* Goal of the exercise *
Would you set down every line of the data below exactly as it reads?

* Provided records *
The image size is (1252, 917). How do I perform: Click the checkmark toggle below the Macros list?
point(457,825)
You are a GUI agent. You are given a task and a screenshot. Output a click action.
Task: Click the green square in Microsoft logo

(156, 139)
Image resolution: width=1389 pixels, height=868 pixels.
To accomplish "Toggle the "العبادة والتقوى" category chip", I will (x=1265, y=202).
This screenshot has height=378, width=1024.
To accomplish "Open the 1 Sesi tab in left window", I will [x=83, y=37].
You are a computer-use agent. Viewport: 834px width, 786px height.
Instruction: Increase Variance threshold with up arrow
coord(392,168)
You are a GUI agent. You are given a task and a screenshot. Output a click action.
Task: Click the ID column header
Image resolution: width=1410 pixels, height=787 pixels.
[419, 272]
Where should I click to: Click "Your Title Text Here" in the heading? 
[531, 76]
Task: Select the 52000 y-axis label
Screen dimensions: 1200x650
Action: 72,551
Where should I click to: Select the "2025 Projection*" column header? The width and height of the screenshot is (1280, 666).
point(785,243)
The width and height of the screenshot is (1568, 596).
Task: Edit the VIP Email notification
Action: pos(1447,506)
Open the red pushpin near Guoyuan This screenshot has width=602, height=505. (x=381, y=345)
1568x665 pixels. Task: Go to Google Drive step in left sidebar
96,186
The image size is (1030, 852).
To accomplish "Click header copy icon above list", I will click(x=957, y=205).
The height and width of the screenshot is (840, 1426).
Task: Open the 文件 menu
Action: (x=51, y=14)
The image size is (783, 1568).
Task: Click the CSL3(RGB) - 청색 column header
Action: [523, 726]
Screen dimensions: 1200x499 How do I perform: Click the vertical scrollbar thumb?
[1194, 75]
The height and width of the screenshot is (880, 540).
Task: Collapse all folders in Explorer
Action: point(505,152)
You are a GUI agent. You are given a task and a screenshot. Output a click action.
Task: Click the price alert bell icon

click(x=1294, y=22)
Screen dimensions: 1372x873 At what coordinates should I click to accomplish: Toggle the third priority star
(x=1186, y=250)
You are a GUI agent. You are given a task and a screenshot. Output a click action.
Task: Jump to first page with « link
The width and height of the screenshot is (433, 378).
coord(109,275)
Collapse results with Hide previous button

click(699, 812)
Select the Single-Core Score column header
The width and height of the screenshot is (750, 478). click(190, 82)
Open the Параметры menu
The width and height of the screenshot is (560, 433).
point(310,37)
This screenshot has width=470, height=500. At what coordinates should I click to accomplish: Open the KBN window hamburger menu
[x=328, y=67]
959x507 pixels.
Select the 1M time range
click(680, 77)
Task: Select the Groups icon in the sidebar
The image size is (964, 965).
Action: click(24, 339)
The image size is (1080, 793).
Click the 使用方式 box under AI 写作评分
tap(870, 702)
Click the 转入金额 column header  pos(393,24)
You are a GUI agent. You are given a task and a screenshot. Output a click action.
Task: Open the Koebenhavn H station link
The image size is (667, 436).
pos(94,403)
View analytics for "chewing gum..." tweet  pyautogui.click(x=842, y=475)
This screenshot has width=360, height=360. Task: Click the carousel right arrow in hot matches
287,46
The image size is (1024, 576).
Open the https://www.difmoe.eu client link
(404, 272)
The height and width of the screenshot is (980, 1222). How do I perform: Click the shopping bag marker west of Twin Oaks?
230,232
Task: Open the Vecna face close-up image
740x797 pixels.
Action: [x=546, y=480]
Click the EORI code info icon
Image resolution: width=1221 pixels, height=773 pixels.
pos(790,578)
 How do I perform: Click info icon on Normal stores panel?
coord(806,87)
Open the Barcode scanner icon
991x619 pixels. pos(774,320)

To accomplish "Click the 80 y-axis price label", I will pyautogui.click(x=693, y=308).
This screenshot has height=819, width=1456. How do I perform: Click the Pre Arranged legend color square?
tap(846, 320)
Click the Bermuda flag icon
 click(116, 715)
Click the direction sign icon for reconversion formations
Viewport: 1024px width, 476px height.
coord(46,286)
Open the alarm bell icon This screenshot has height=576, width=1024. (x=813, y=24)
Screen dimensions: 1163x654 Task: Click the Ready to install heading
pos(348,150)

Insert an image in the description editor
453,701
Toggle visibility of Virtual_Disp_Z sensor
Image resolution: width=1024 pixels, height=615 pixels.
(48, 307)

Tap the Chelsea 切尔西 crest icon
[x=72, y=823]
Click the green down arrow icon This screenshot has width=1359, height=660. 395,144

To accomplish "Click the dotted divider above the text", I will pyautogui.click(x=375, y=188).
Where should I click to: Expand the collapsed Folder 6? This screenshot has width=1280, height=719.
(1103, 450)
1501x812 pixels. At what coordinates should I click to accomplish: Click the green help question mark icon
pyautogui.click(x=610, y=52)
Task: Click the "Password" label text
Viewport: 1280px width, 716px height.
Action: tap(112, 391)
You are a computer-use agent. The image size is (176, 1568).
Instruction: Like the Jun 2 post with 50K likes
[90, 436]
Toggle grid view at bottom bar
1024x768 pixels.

* Answer for this exercise *
The image size is (1252, 917). How do I perform: Click the checkmark toggle below the Macros list?
point(457,825)
You are a GUI agent. You are given a task and a screenshot. Output a click action.
Task: Click the green square in Microsoft logo

(156, 139)
Image resolution: width=1389 pixels, height=868 pixels.
To accomplish "Toggle the "العبادة والتقوى" category chip", I will (x=1265, y=202).
This screenshot has height=378, width=1024.
To accomplish "Open the 1 Sesi tab in left window", I will [x=83, y=37].
You are a computer-use agent. Viewport: 834px width, 786px height.
Instruction: Increase Variance threshold with up arrow
coord(392,168)
You are a GUI agent. You are given a task and a screenshot. Output a click action.
Task: Click the ID column header
Image resolution: width=1410 pixels, height=787 pixels.
[419, 272]
Where should I click to: Click "Your Title Text Here" in the heading? 
[531, 76]
Task: Select the 52000 y-axis label
Screen dimensions: 1200x650
Action: 72,551
Where should I click to: Select the "2025 Projection*" column header? The width and height of the screenshot is (1280, 666).
point(785,243)
The width and height of the screenshot is (1568, 596).
Task: Edit the VIP Email notification
Action: pos(1447,506)
Open the red pushpin near Guoyuan This screenshot has width=602, height=505. (x=381, y=345)
1568x665 pixels. Task: Go to Google Drive step in left sidebar
96,186
The image size is (1030, 852).
To accomplish "Click header copy icon above list", I will click(x=957, y=205).
The height and width of the screenshot is (840, 1426).
Task: Open the 文件 menu
Action: (x=51, y=14)
The image size is (783, 1568).
Task: Click the CSL3(RGB) - 청색 column header
Action: [523, 726]
Screen dimensions: 1200x499 How do I perform: Click the vertical scrollbar thumb?
[1194, 75]
The height and width of the screenshot is (880, 540).
Task: Collapse all folders in Explorer
Action: point(505,152)
You are a GUI agent. You are given a task and a screenshot. Output a click action.
Task: Click the price alert bell icon

click(x=1294, y=22)
Screen dimensions: 1372x873 At what coordinates should I click to accomplish: Toggle the third priority star
(x=1186, y=250)
You are a GUI agent. You are given a task and a screenshot. Output a click action.
Task: Jump to first page with « link
The width and height of the screenshot is (433, 378).
coord(109,275)
Collapse results with Hide previous button

click(699, 812)
Select the Single-Core Score column header
The width and height of the screenshot is (750, 478). click(190, 82)
Open the Параметры menu
The width and height of the screenshot is (560, 433).
point(310,37)
This screenshot has width=470, height=500. At what coordinates should I click to accomplish: Open the KBN window hamburger menu
[x=328, y=67]
959x507 pixels.
Select the 1M time range
click(680, 77)
Task: Select the Groups icon in the sidebar
The image size is (964, 965).
Action: click(24, 339)
The image size is (1080, 793).
Click the 使用方式 box under AI 写作评分
tap(870, 702)
Click the 转入金额 column header  pos(393,24)
You are a GUI agent. You are given a task and a screenshot. Output a click action.
Task: Open the Koebenhavn H station link
The image size is (667, 436).
pos(94,403)
View analytics for "chewing gum..." tweet  pyautogui.click(x=842, y=475)
This screenshot has width=360, height=360. Task: Click the carousel right arrow in hot matches
287,46
The image size is (1024, 576).
Open the https://www.difmoe.eu client link
(404, 272)
The height and width of the screenshot is (980, 1222). How do I perform: Click the shopping bag marker west of Twin Oaks?
230,232
Task: Open the Vecna face close-up image
740x797 pixels.
Action: [x=546, y=480]
Click the EORI code info icon
Image resolution: width=1221 pixels, height=773 pixels.
pos(790,578)
 How do I perform: Click info icon on Normal stores panel?
coord(806,87)
Open the Barcode scanner icon
991x619 pixels. pos(774,320)

To accomplish "Click the 80 y-axis price label", I will pyautogui.click(x=693, y=308).
This screenshot has height=819, width=1456. How do I perform: Click the Pre Arranged legend color square?
tap(846, 320)
Click the Bermuda flag icon
 click(116, 715)
Click the direction sign icon for reconversion formations
Viewport: 1024px width, 476px height.
coord(46,286)
Open the alarm bell icon This screenshot has height=576, width=1024. (x=813, y=24)
Screen dimensions: 1163x654 Task: Click the Ready to install heading
pos(348,150)

Insert an image in the description editor
453,701
Toggle visibility of Virtual_Disp_Z sensor
Image resolution: width=1024 pixels, height=615 pixels.
(48, 307)

Tap the Chelsea 切尔西 crest icon
[x=72, y=823]
Click the green down arrow icon This screenshot has width=1359, height=660. 395,144

To accomplish "Click the dotted divider above the text", I will pyautogui.click(x=375, y=188).
Where should I click to: Expand the collapsed Folder 6? This screenshot has width=1280, height=719.
(1103, 450)
1501x812 pixels. At what coordinates should I click to accomplish: Click the green help question mark icon
pyautogui.click(x=610, y=52)
Task: Click the "Password" label text
Viewport: 1280px width, 716px height.
Action: tap(112, 391)
You are a computer-use agent. The image size is (176, 1568).
Instruction: Like the Jun 2 post with 50K likes
[90, 436]
Toggle grid view at bottom bar
1024x768 pixels.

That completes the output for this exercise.